Yes as I write I have memories of the subject matter and often distracted. It is not unusual for me to have two half finished stories to complete.
I never work on just one story at a time. I usually have 4-6 stories in progress at any given time, and if yet another one pops into my head, it gets added to the queue. I never set deadlines for myself, and some stories get written in a matter of days, while others take years. I actually prefer new stories to intrude, because its a fresh idea, and sparks my creativity, which then spills over to my older WIP.
This usually happens to me. I scribble my thoughts somewhere on my pad, so that i could use it if & when needed.

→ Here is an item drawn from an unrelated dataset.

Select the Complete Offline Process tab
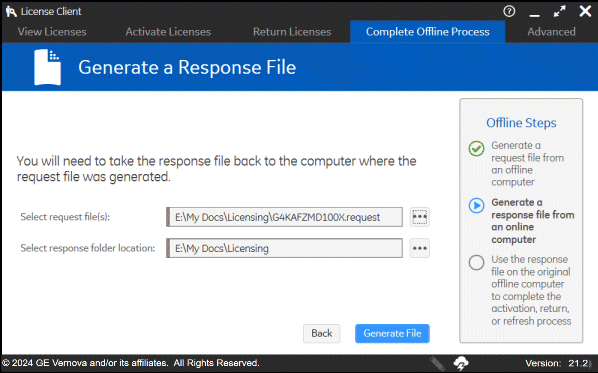598x373 pixels. [x=428, y=32]
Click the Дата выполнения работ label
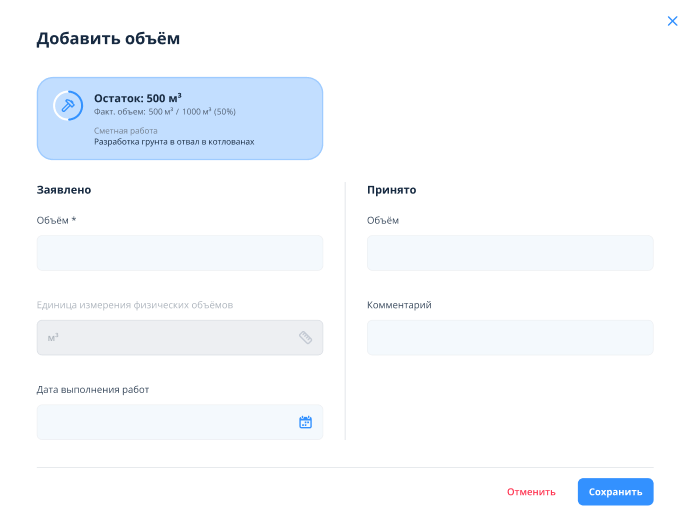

I've had this happen while I was in the midst of typing a story, I got inspired to write another and opened up another Word and began writing that one. I had two going at the same time. Both did amazingly well. I get inspired easily when I am not trying to be inspired. :3
Yes, this has happened to me, too. I'm thankful when it's just a poem that whizzes into my mind, because then I can get it written and go back to the story. Sometimes I've seen myself writing two at the same time (one or a few paragraphs at a time, switching between both), just because both ideas were there. I didn't find it much of an intrusion or feel that they infected each other, but maybe I'm just not that great a writer. We'll see, if I manage to get the courage to submit anything here.
I quickly jot down the details of my newest plot bunny (title, one paragraph synopsis, and description of main characters) and try my best to go back to the story I am currently working on.

I have a list 70+ titles long of "future projects". So there is always something to work on.